Rasulullah melakukan dakwah diam-diam dan sembunyi-sembunyi hanya kepada kerabat, keluarga dan beberapa orang-orang pilihan dari kalangan sahabat.
Adapun terkait dengan alasan mengapa melakukan dakwah secara sembunyi-sembunyi pada tiga tahun pertama dakwahnya, tidak disebutkan analisa tajam dan terang pada literatur-literatur standar sejarah dan riwayat. Namun apa yang segera terlintas dalam benak adalah bahwa alasan utama Nabi Saw melakukan dakwah sembunyi-sembunyi ini karena adanya rasa takut terhadap perlawanan sengit kaum musyrik dan bahaya yang akan mengancam dakwah Islam yang baru saja dimulai.

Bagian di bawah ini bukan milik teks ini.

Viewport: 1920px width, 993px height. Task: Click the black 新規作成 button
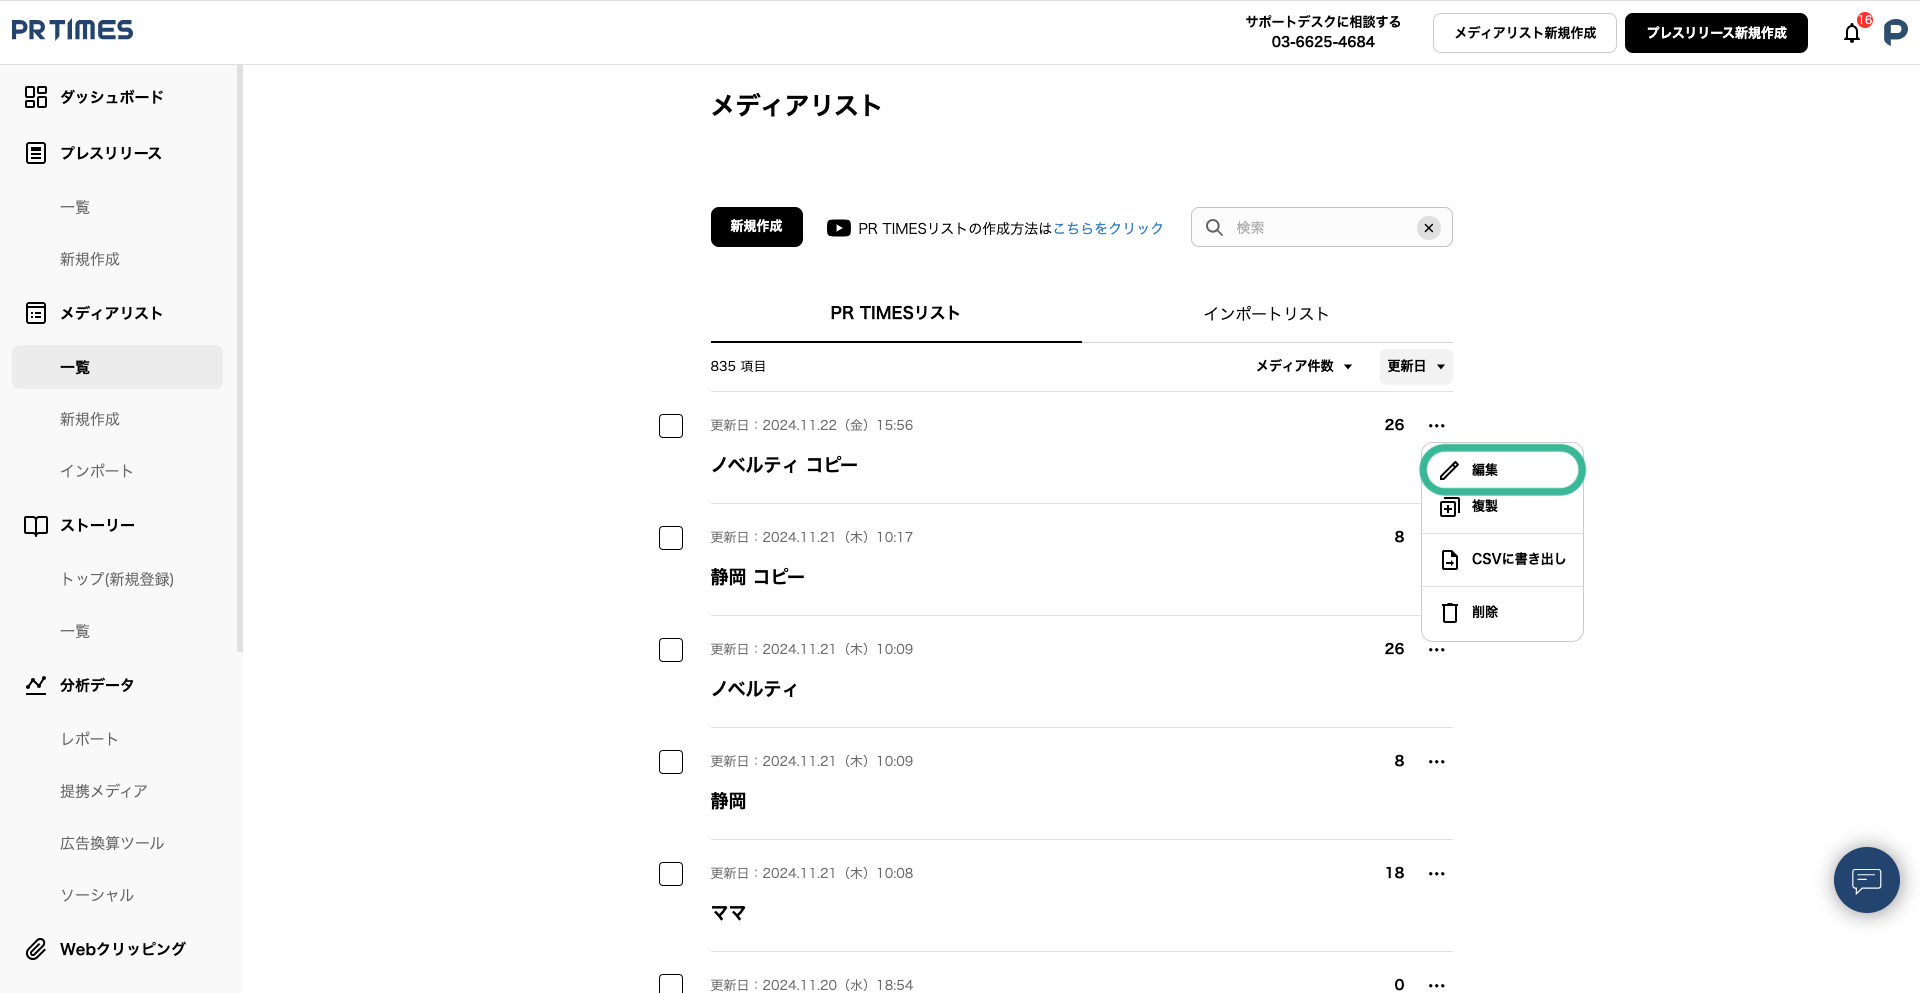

Hal ini dapat dijelaskan sebagai berikut.
Nabi Muhammad Saw melakukan dakwah sembunyi-sembunyi ini selama tiga tahun;[1] karena situasi dan kondisi kota Mekah belum kondusif untuk memulai dakwah secara terang-terangan. Beliau dalam tiga tahun ini melakukan dakwah sembunyi-sembunyi kepada orang-orang yang dinilai memiliki kesiapan untuk menerima. Rasulullah Saw mengajak mereka kepada tauhid dan penyembahan kepada-Nya serta kenabiannya. Dalam masa ini, Quraisy mengetahui klaim yang disampaikan oleh Nabi Saw dan tatkala mereka melihatnya di suatu tempat, mereka berkata, “Pemuda Bani Abdul Muthhalib berbicara sesuatu dari langit.”[2] Lantaran ia tidak menyampaikan klaimnya itu di hadapan khalayak ramai, mereka tidak mengetahui kandungan dakwah Nabi Saw karena itu mereka tidak menunjukkan reaksi apa pun.
Dakwah sembunyi-sembunyi ini dilakukan dengan tujuan fondasi-fondasi awal bangunan agung Islam dapat dipancangkan dan berdiri tegak; karena benih-benih pertama tanaman ini harus disemai secara diam-diam dan penyemaian benih-benih pertama seperti ini di hadapan umum sebelum ia memiliki akar yang kokoh dan dalam serta ranting yang kuat maka ia akan berada dalam ancaman kehancuran dan kebinasaan.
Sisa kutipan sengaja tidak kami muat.